Brady Kay Howell
Brady Kay Howell, 26, a beloved and fun-loving husband, son, brother, uncle and friend, died suddenly while working at the Pentagon on the morning of September 11, 2001, as a result of a tragic attack on the United States of America.
Brady was born April 4, 1975 in Rexburg, Idaho. His childhood and adolescence were spent in Sugar City, Idaho, where he was actively involved in many activities at school, with friends, and with his family. He was a student-body president of Sugar-Salem High School and received his Eagle Scout award. In high school he participated in student government, track, drama, Swing Choir, speech, football and Boys’ State. Loaded with a happy disposition, determination, and a love for anything fun, Brady sparked many memorable events his family and friends will always treasure. He conveyed his zest for life and kindness to all he met.

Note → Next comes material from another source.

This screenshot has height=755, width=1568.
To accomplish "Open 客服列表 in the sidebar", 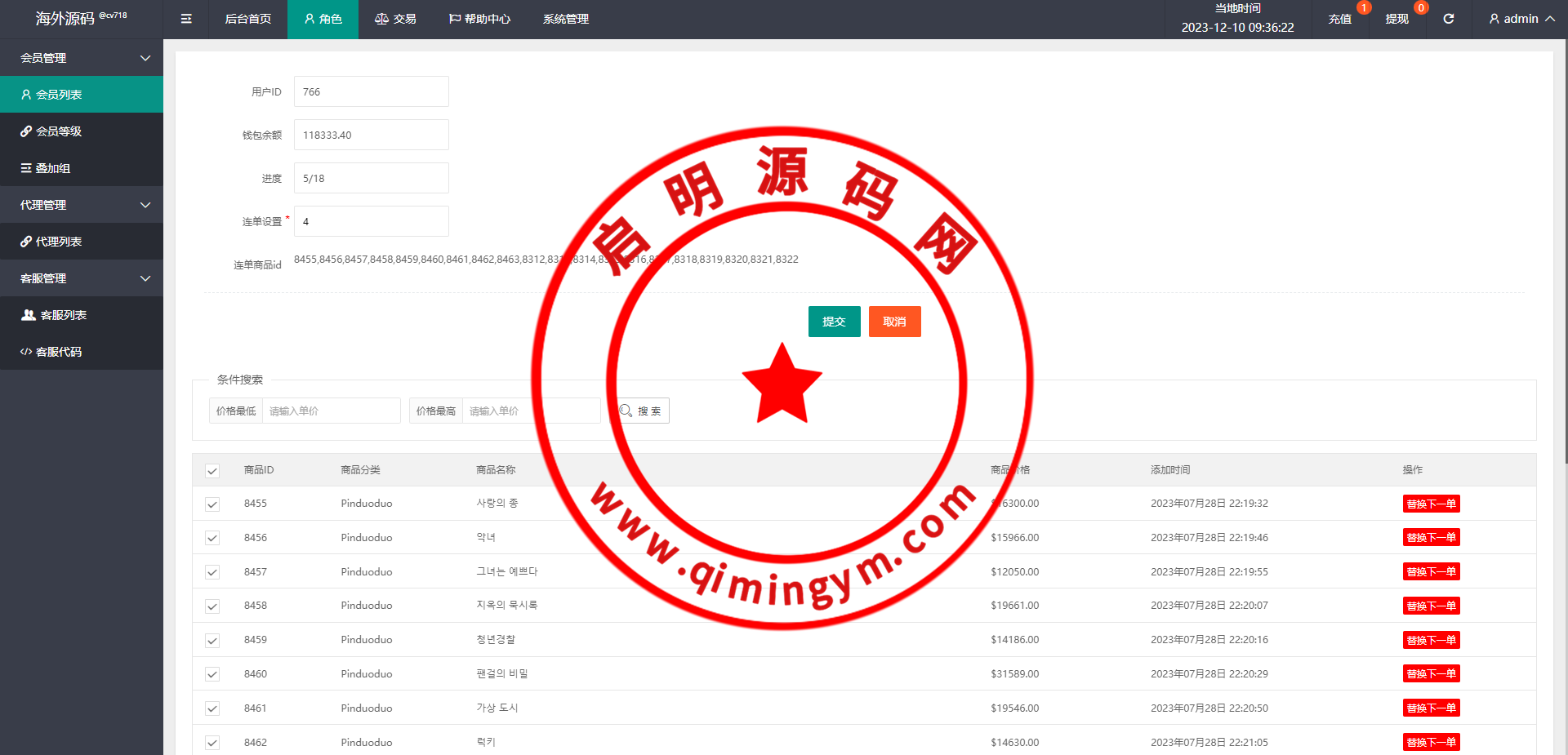I will (63, 315).
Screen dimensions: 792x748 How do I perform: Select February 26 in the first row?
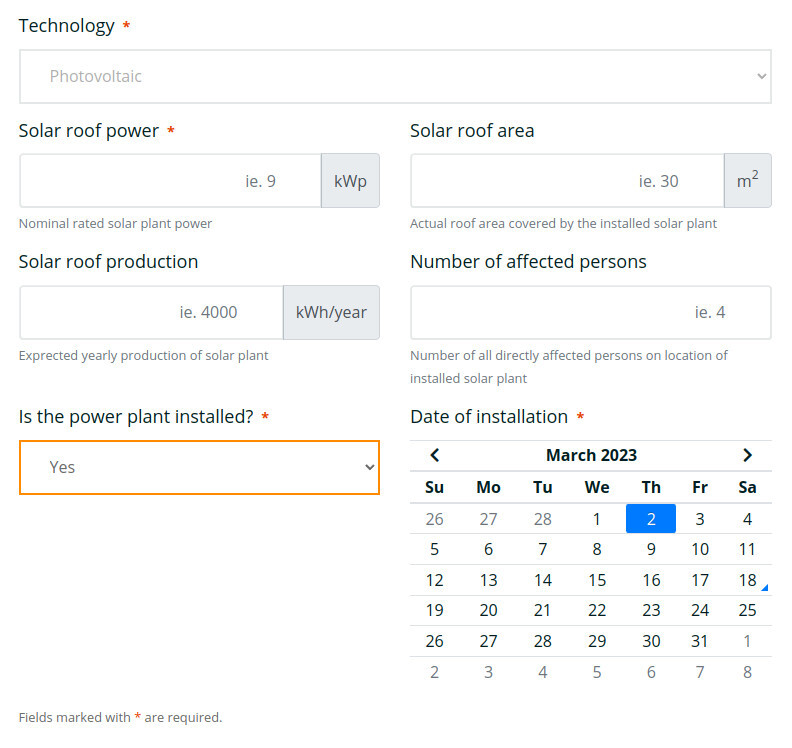[435, 519]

As a lifelong devoted member of the Church of Jesus Christ of Latter-day Saints, Brady served a two-year mission to the Canary Islands. More recently, he also served as a Primary teacher and Cub Scout Master for the Boy Scouts of America. His love and faith touched the lives of many, especially the children he taught at Church.
On November 8, 1996, Brady married his friend and love, Elizabeth “Liz” Anderson of Honeyville, Utah, in the Bountiful, Utah L.D.S. Temple. Together they shared love, mutual support and many adventures. Brady never corresponded with family or friends without mentioning his love and appreciation of his precious wife.
Brady received a Master’s degree in Public Administration from the Maxwell School of Citizenship and Public Affairs at Syracuse University in New York, while working for the Office of National Security Studies. He received undergraduate degrees in Political Science from Utah State University in Logan, Utah, and Ricks College in Rexburg, Idaho. Brady’s intellect, character and integrity resulted in his selection to the Presidential Management Internship (PMI) program in Washington, DC upon graduation from Maxwell. It was through this prestigious program that Brady chose to begin his bright career in public service. Through the impressions that Brady made, he managed to secure a very competitive position with the Chief of Naval Operations. As a fan of Tom Clancy’s Jack Ryan and James Bond, Brady always wanted to earn a Top Secret clearance. Consequently, he strived to live his life in a manner consistent with those worthy of a nation’s trust, and was granted the privilege of a Top Secret clearance just several weeks before his death. He wore his many Pentagon and Navy identification clearance badges with a humble dignity, always conscious of the responsibility that accompanied them.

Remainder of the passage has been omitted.